Complex routes into HIV care for migrant workers: a qualitative study from north India.

Rai T, Lambert HS, Ward H. AIDS Care. 2015 Nov 26:1-6. [Epub ahead of print]

Migrant workers are designated a bridge population in the spread of HIV and therefore if infected, should be diagnosed and treated early. This study examined pathways to HIV diagnosis and access to care for rural-to-urban circular migrant workers and partners of migrants in northern India, identifying structural, social and individual level factors that shaped their journeys into care. We conducted a qualitative study using in-depth interviews with HIV-positive men (n = 20) and women (n = 13) with a history of circular migration, recruited from an antiretroviral therapy centre in one district of Uttar Pradesh, north India.
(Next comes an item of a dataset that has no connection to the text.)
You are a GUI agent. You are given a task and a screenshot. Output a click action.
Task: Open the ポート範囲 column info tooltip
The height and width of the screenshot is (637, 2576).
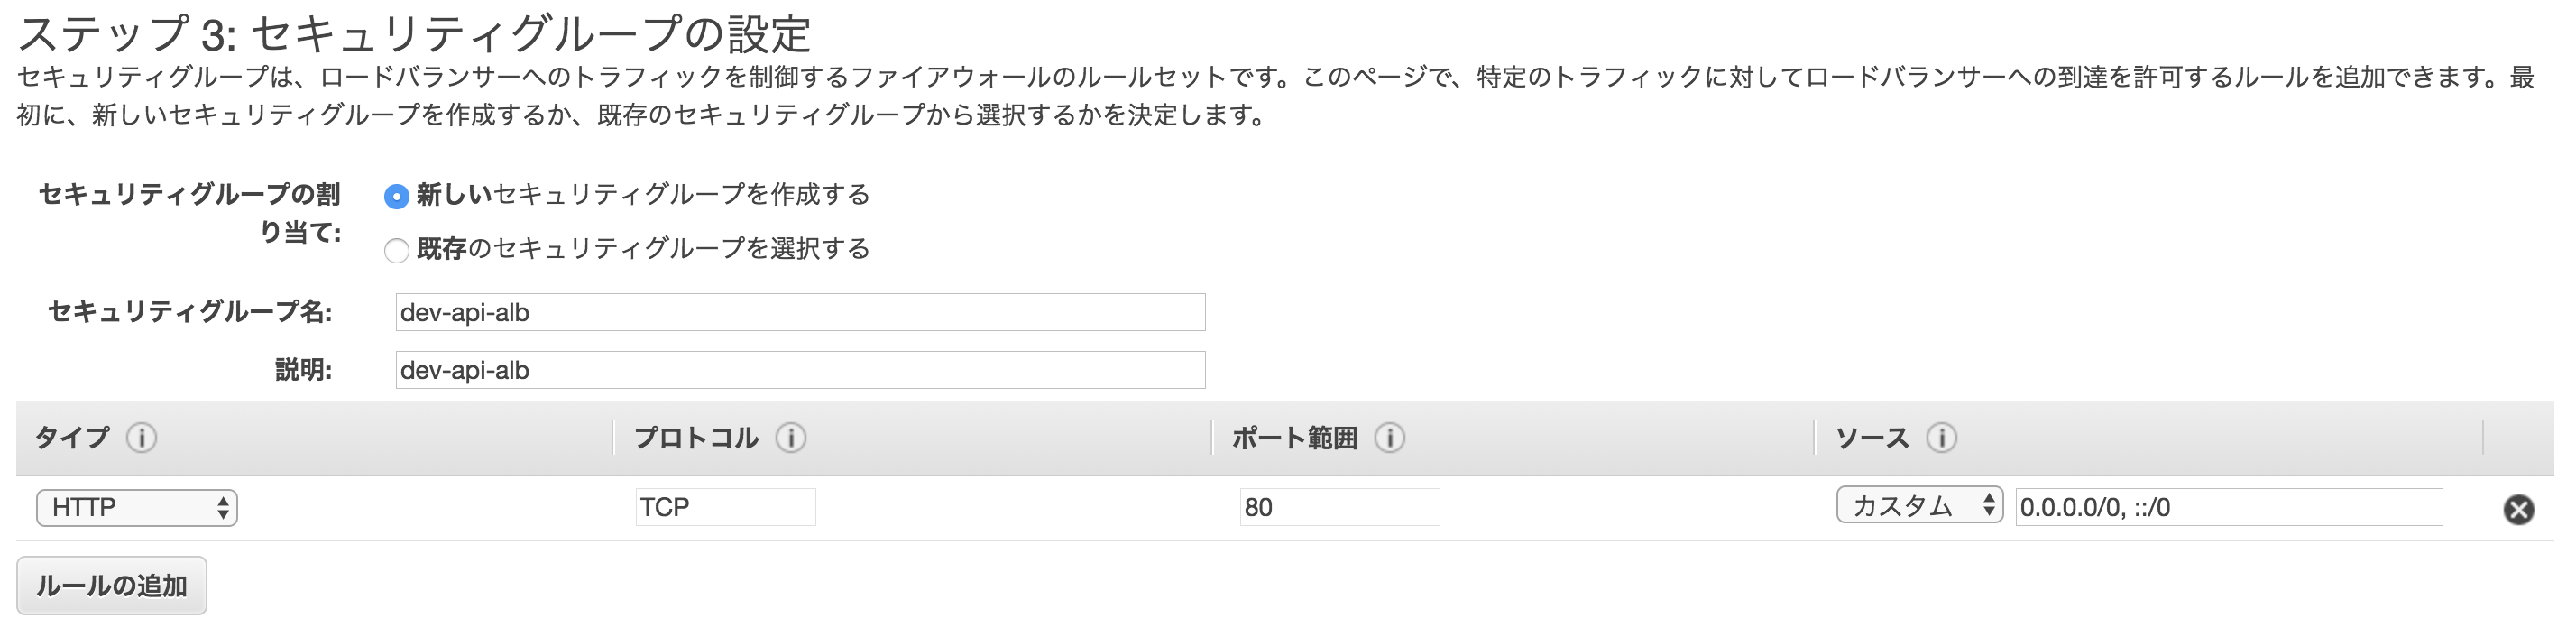tap(1388, 437)
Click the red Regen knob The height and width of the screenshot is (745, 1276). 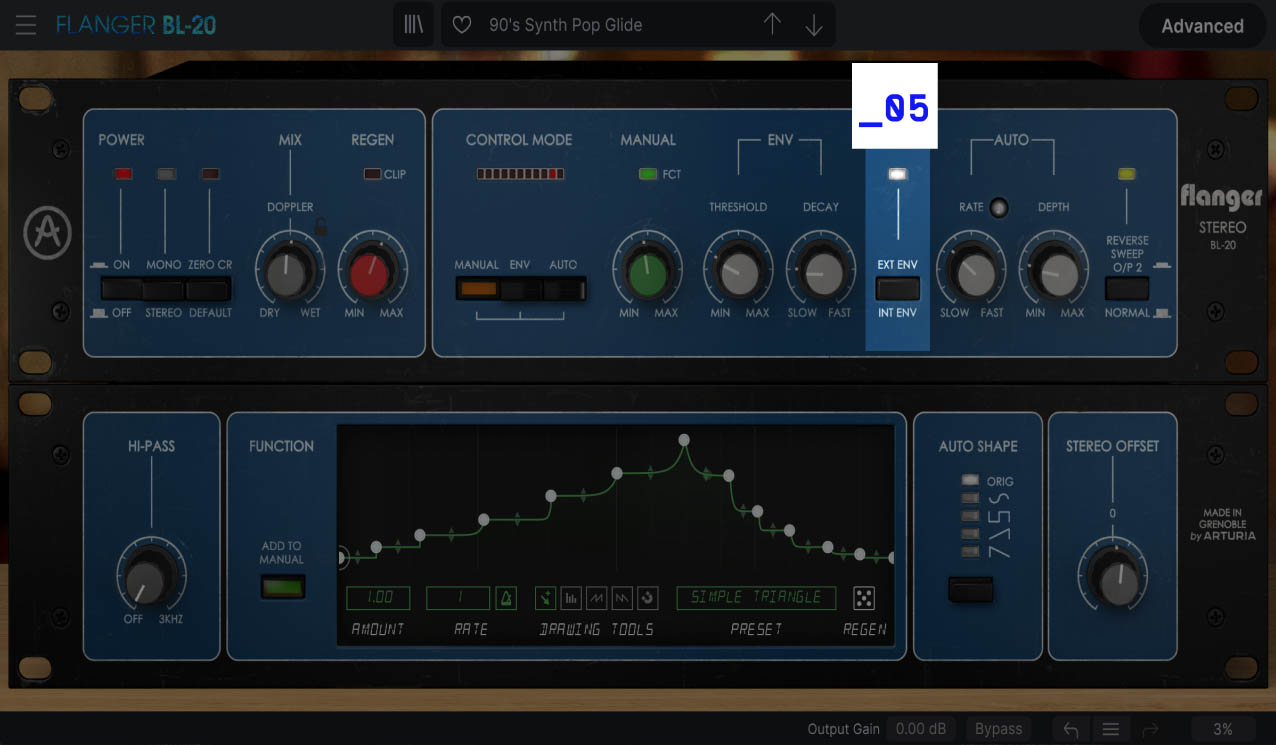click(x=372, y=269)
Migrants and partners of migrants faced a complex series of obstacles to accessing HIV testing and care. Employment insecurity, lack of entitlement to sick pay or subsidised healthcare at destination and the household's economic reliance on their migration-based livelihood led many men to continue working until they became incapacitated by HIV-related morbidity. During periods of deteriorating health they often exhausted their savings on private treatments focused on symptom management, and sought HIV testing and treatment at a public hospital only following a medical or financial emergency. Wives of migrants had generally been diagnosed following their husbands' diagnosis or death, with access to testing and treatment mediated via family members. For some, a delay in disclosure of husband's HIV status led to delays in their own testing. Diagnosing and treating HIV infection early is important in slowing down the spread of the epidemic and targeting those at greatest risk should be a priority. However, despite targeted campaigns, circumstances associated with migration may prevent migrant workers and their partners from accessing testing and treatment until they become sick. The insecurity of migrant work, the dominance of private healthcare and gender differences in health-seeking behaviour delay early diagnosis and treatment initiation.

Abstract access

Editor’s notes: Migrant workers who move for work in their own country face challenges in accessing health care and social support. In a country as large and diverse as India internal migration can be particularly taxing. For people living with HIV, or who acquire HIV while migrating for work, the challenges can be immense. This paper sets out concisely the issues these migrants face, trying to access information, treatment and support both in the place they move to and at home. The authors explain how migrant men might delay treatment because of their need to work, and perhaps also to keep their HIV-status secret. For the wives of migrants, this delay can severely affect their own access to health care. Free antiretroviral therapy is available, but as the authors suggest, many migrant workers do not know that. This lack of knowledge highlights the importance of providing better support for migrant workers. Support for access to free, or at least affordable, health care is something many migrant workers require; for migrant workers living with HIV that support is essential.